The authors found that, compared to trying to quit by slowly cutting back on your smoking, quitting smoking abruptly was more likely to lead to lasting abstinence, even in those patients who preferred to quit slowly.
Bottom line: You are better off quitting cold turkey.
E-cigarette usage amongst middle- and high-school students in the US has increased from 1-3% in 2010/2011 to 10-20% in 2013/2014.
In a study from Hawaii, teens who reported vaping were almost three times more likely to try smoking cigarettes over the following year than were their peers who had not used e-cigarettes.

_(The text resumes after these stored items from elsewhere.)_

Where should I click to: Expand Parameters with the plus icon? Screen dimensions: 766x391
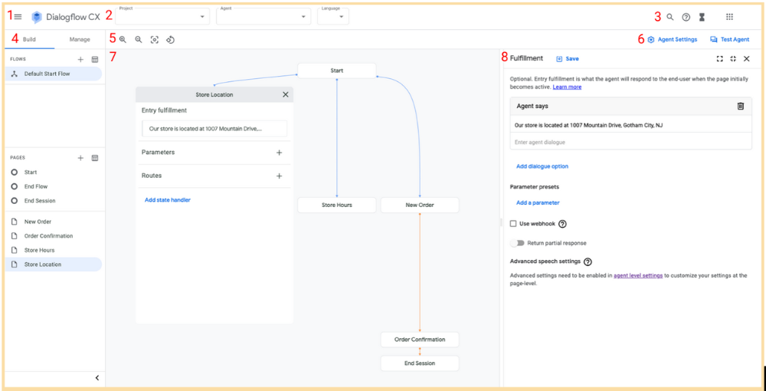[x=279, y=153]
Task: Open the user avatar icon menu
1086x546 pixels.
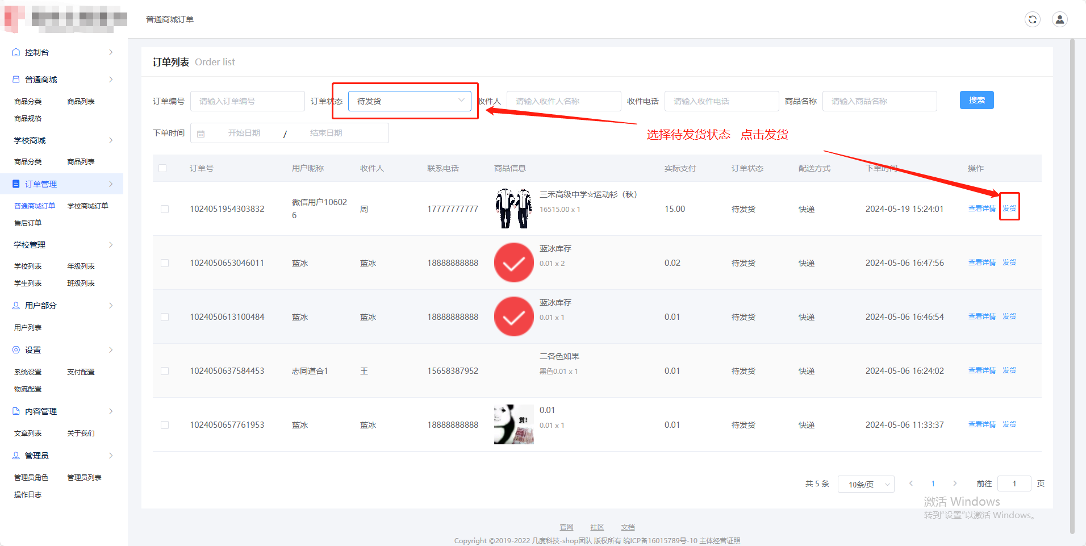Action: [1059, 19]
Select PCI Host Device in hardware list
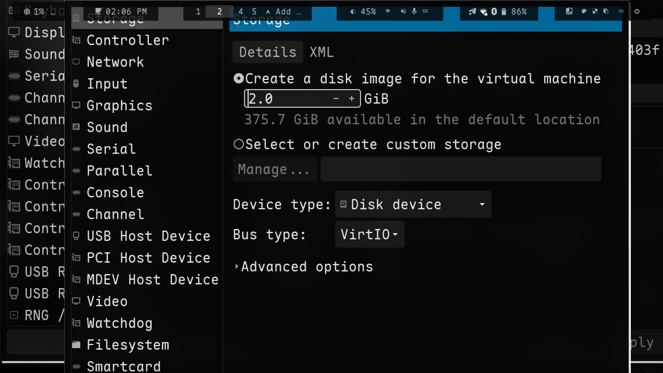The height and width of the screenshot is (373, 663). pos(148,258)
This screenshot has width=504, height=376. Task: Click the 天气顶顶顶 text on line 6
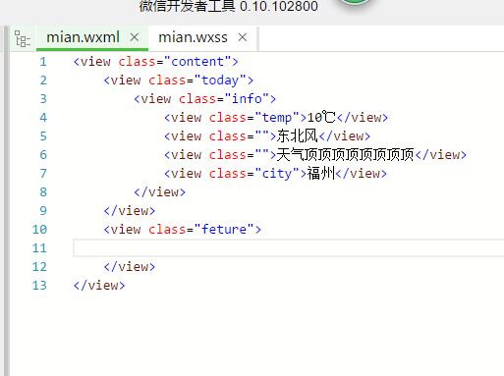(x=345, y=154)
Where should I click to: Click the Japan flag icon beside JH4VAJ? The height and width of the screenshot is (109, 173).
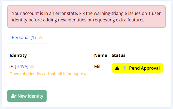click(x=12, y=66)
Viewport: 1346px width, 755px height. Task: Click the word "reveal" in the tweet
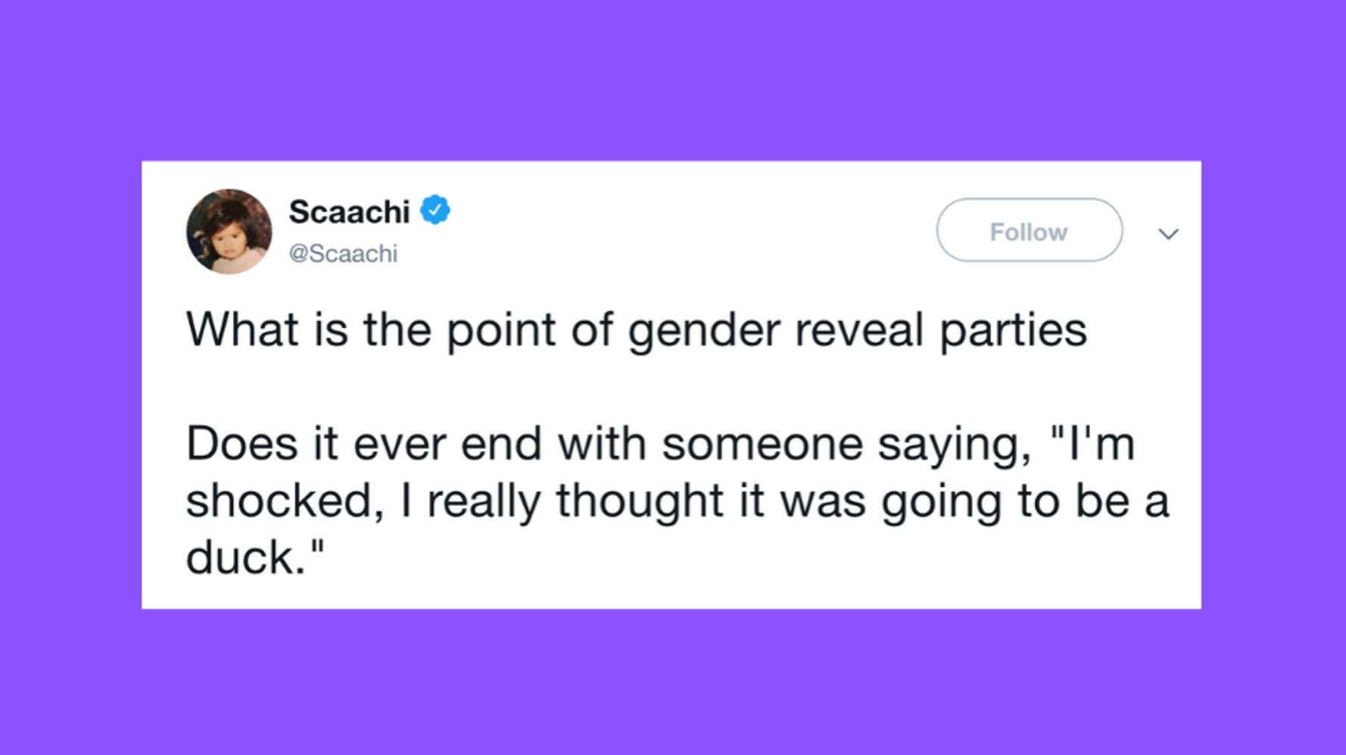coord(858,330)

Thomas Wills, from the University of Hawaii Cancer Center, reported in Tobacco Control, regarding a 2013/2014 survey of 2,338 ninth and tenth graders (ages 14-16, avg. 14.7) in Hawaii.
Compared to teens who had never vaped or smoked cigarettes, teens who used e-cigarettes, but not smoked tobacco cigarettes, were 2.87 times more likely to smoke cigarettes within the year.
These data, as well as data from other published studies, indicate that teens who vape are more likely to go on to smoke cigarettes, making a strong case against the sale or use of e-cigarettes to minors as a smoking prevention strategy.
In a study presented this year at the European Respiratory Society’s International Congress, research from Sweden suggested that cigarette smoking in previous generations can influence asthma risk in future generations.
There were about 45,000 grandmothers who smoked while they were pregnant with daughters between 1982 and 1986. Of the approximately 66,000 children later born from these daughters, there was a 10-22% increase in asthma risk, even if the mother did not smoke during pregnancy. No cause and effect relationship was established but the findings are of interest and more research is needed.